• _Görev 1_
Aşağıdaki metinde "Hayata dönüş operasyonunun duruşması başlamış" diye başlayan paragrafı, ana bilgilerini koruyarak madde madde yeniden yazın.

• _Verilen metin_
________

TV’de tartışıyorlar, “Dersimde bir katliam yaşandı”. Diğerleri de, “hayır, o günün koşullarında haklılıkları vardı, isyanı bastırdılar” diyor. “Resmi tarih gerçekleri çarpıtıyor, aslında isyan yoktu. Cumhuriyetin, tepeden inme modernleştirme ve asimilasyon politikasının baskıcı örneklerinden biriydi” diyenlerde var. Buna karşılık, “sizin söylemek istediğiniz, Atatürk ve Cumhuriyeti yıpratmak amacını taşıyor” diyenlerde var.
Hayata dönüş operasyonunun duruşması başlamış… Hani ceza evindeki ölüm oruçlarını engellemek ve mahkumların hayatlarını kurtarmak için yapılan operasyonun resmi adı! 30 kişi operasyon sonucu ölmüştü. Jandarma Genel Komutanlığının Mahkemeye gönderdiği belgelerin sahteliği iddia ediliyor. Ayrıca komutanlıkça, operasyona katılanların ve sorumluların bilgisine rastlanmadığı da mahkemeye bildirilmiş!
Ak Parti kapatma davasının hazırlanışında, düzmece deliller kullanıldığından ötürü soruşturma başlatılmış. Ak Parti laiklik karşıtı odak sayılmış ve kıl payı kapanmaktan kurtulmuştu ya. O dava…
Neden yalana yanlışa başvuruluyor? Devletimizi korumak adına mı? İktidarları sürdürmek adına mı? Yazık… Yalan rüzgarı gibi bir ortamda mı yetiştireceğiz gelecek nesilleri?

________

• _Sağlanan veriler_
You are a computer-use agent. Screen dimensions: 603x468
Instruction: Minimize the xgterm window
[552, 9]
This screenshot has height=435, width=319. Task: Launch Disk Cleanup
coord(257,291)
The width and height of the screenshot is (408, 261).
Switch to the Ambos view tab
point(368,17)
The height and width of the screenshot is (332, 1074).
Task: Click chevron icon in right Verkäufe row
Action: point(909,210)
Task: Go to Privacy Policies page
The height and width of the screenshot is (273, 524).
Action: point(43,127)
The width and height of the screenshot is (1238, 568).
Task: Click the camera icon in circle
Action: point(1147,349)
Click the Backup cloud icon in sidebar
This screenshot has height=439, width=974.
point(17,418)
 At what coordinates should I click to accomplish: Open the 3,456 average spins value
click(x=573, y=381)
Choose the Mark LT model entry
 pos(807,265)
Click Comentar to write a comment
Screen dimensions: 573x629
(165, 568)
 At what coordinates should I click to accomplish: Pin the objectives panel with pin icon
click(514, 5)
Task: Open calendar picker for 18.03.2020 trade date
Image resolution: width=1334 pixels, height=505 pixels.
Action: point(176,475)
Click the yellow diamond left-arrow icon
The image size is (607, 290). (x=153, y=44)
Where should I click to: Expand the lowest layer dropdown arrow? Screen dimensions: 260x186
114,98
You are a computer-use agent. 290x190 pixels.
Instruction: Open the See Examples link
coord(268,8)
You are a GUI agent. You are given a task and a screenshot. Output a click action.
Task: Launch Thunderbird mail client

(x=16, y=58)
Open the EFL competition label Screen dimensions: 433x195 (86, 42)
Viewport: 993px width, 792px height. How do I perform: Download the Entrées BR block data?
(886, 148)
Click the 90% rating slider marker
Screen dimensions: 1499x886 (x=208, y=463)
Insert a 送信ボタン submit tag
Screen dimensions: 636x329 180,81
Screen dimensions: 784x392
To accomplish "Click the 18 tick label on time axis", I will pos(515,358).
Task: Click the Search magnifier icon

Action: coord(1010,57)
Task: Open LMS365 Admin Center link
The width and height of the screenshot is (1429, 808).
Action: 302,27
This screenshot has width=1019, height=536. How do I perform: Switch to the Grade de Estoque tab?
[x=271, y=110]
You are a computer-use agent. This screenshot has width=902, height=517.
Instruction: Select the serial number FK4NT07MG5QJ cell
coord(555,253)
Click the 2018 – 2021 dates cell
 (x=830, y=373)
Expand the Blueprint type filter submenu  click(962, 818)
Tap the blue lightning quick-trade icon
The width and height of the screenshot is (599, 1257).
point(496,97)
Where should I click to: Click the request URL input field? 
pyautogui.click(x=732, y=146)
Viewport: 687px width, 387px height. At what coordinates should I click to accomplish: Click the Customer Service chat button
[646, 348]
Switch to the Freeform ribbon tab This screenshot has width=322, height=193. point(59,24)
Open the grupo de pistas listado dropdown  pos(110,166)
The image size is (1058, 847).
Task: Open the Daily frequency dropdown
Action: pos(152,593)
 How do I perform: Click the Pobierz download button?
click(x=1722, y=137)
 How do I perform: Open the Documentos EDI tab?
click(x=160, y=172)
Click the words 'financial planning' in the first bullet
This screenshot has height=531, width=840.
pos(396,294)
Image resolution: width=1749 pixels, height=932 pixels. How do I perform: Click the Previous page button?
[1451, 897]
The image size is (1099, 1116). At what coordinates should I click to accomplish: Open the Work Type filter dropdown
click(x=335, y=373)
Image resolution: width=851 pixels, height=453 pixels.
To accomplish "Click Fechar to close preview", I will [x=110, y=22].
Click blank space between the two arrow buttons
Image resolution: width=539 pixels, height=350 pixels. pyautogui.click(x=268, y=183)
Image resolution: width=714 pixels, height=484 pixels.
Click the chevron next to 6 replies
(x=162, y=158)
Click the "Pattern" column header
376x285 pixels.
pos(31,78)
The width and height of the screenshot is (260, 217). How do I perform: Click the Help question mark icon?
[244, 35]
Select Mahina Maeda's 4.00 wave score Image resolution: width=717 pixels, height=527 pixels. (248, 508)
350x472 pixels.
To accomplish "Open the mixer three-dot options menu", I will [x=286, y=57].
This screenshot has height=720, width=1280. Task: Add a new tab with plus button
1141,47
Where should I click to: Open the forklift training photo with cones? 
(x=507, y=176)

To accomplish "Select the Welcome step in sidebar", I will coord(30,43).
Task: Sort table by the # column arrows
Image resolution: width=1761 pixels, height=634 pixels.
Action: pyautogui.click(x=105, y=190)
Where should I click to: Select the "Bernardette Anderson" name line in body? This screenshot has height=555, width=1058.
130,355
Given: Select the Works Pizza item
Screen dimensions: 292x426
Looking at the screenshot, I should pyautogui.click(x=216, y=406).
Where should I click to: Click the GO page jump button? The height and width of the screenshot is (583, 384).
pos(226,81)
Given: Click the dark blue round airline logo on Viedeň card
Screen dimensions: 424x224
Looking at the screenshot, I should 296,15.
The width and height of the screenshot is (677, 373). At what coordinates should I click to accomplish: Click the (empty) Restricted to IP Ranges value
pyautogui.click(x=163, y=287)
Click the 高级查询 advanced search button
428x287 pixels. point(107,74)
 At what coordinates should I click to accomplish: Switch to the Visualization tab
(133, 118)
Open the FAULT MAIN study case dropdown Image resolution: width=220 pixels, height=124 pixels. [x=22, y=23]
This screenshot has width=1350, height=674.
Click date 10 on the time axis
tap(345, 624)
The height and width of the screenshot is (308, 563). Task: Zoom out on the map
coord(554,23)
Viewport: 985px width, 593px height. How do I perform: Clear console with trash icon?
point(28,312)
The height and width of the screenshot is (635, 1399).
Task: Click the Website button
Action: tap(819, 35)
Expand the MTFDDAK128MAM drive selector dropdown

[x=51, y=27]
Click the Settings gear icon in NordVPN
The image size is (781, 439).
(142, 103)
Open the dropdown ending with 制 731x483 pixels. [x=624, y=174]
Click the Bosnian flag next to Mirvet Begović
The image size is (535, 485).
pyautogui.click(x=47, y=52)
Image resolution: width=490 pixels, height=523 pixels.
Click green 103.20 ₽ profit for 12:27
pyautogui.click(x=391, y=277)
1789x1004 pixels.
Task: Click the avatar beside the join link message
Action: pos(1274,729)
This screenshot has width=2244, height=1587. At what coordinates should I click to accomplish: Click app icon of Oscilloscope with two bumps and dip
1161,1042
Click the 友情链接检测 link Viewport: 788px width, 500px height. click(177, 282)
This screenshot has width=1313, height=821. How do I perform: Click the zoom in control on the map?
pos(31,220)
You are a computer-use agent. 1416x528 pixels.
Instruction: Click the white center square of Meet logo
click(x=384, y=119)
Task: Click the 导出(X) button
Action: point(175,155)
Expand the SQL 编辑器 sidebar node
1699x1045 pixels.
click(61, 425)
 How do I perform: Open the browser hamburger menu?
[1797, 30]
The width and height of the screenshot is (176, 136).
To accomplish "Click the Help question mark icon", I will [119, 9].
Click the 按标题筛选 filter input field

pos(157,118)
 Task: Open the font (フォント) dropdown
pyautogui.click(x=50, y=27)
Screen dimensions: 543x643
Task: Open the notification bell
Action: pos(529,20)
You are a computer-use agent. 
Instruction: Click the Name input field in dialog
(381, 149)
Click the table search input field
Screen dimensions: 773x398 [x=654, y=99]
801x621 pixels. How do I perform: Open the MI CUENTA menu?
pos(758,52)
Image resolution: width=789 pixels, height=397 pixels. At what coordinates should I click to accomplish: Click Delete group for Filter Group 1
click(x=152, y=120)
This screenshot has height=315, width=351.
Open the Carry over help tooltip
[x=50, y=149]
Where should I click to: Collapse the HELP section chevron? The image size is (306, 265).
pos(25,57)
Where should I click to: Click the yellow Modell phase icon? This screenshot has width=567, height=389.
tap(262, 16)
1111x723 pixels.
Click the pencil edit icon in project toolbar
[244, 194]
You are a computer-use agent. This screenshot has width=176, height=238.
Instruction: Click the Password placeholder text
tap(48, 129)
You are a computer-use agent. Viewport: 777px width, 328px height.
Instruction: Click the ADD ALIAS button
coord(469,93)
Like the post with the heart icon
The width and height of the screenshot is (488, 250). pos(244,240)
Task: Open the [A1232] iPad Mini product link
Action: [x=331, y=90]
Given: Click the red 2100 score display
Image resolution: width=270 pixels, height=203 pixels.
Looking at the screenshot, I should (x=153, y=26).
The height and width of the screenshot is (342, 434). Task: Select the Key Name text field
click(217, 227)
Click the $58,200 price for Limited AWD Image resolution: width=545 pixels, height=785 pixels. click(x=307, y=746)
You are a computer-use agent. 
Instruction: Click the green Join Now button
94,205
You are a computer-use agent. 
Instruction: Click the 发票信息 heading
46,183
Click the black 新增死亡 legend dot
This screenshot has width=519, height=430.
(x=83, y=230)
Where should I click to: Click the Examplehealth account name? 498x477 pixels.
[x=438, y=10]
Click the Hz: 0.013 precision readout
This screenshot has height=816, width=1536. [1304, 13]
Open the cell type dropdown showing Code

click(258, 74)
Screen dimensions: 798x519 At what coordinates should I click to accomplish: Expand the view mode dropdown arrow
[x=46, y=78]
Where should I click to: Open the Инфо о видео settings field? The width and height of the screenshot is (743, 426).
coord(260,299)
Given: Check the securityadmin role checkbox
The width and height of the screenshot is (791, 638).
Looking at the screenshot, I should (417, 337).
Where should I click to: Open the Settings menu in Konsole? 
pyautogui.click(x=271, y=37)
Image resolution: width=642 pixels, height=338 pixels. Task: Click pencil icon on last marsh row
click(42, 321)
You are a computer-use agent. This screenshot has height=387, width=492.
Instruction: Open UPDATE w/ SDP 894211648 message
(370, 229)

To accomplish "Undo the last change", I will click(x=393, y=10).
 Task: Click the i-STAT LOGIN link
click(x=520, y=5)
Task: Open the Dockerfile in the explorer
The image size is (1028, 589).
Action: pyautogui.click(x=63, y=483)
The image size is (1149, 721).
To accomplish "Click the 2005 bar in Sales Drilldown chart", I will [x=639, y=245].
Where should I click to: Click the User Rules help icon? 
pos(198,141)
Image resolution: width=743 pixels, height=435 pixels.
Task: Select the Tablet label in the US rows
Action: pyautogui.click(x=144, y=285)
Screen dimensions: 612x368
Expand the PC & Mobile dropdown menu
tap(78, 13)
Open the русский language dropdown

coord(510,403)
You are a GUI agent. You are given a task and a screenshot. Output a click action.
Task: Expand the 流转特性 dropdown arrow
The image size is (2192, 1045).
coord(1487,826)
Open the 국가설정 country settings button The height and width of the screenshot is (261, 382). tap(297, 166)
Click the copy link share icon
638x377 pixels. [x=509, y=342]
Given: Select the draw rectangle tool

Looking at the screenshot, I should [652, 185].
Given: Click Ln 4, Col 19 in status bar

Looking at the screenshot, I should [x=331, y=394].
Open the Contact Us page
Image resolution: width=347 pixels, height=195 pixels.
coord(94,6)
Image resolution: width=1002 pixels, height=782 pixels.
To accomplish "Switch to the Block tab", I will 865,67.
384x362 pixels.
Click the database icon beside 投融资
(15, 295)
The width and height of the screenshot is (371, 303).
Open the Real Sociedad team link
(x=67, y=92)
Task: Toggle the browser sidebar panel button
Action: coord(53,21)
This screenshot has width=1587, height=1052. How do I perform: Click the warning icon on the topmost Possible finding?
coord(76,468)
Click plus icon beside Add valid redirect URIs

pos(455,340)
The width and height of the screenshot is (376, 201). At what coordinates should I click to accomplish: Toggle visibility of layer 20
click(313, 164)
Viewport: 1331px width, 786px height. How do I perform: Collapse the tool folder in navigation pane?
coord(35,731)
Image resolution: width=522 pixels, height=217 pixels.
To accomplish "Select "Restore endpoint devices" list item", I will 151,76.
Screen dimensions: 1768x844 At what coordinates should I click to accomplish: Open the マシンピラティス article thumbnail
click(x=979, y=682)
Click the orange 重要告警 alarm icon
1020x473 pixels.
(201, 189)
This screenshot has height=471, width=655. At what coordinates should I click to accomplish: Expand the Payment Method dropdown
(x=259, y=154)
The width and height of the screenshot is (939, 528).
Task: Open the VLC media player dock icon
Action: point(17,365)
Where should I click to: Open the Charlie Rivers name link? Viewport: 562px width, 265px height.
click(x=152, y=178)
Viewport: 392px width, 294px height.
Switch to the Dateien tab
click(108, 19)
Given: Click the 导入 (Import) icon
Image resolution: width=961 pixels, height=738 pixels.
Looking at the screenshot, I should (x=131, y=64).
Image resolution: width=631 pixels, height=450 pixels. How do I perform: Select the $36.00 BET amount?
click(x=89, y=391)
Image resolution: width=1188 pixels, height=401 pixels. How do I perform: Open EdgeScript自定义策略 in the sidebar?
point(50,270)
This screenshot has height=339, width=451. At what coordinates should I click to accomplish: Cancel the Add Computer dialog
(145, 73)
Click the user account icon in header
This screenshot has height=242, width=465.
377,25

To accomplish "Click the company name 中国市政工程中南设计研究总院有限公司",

________

• _Görev 2_
Satırların başından "click(514, 5)" ifadesini içeren satıra kadar her şeyi, iki uç da dahil olmak üzere, hiçbir değişiklik yapmadan yazın.

• _Yanıt 1_
- Hayata dönüş operasyonunun duruşması başladı.
- Hayata dönüş, cezaevindeki ölüm oruçlarını engellemek ve mahkumların hayatlarını kurtarmak için yapılan operasyonun resmi adıdır.
- Operasyon sonucunda 30 kişi öldü.
- Jandarma Genel Komutanlığının mahkemeye gönderdiği belgelerin sahte olduğu iddia ediliyor.
- Komutanlık, operasyona katılanlar ve sorumlular hakkında bilgiye rastlanmadığını mahkemeye bildirdi.

• _Yanıt 2_
You are a computer-use agent. Screen dimensions: 603x468
Instruction: Minimize the xgterm window
[552, 9]
This screenshot has height=435, width=319. Task: Launch Disk Cleanup
coord(257,291)
The width and height of the screenshot is (408, 261).
Switch to the Ambos view tab
point(368,17)
The height and width of the screenshot is (332, 1074).
Task: Click chevron icon in right Verkäufe row
Action: point(909,210)
Task: Go to Privacy Policies page
The height and width of the screenshot is (273, 524).
Action: point(43,127)
The width and height of the screenshot is (1238, 568).
Task: Click the camera icon in circle
Action: point(1147,349)
Click the Backup cloud icon in sidebar
This screenshot has height=439, width=974.
point(17,418)
 At what coordinates should I click to accomplish: Open the 3,456 average spins value
click(x=573, y=381)
Choose the Mark LT model entry
 pos(807,265)
Click Comentar to write a comment
Screen dimensions: 573x629
(165, 568)
 At what coordinates should I click to accomplish: Pin the objectives panel with pin icon
click(514, 5)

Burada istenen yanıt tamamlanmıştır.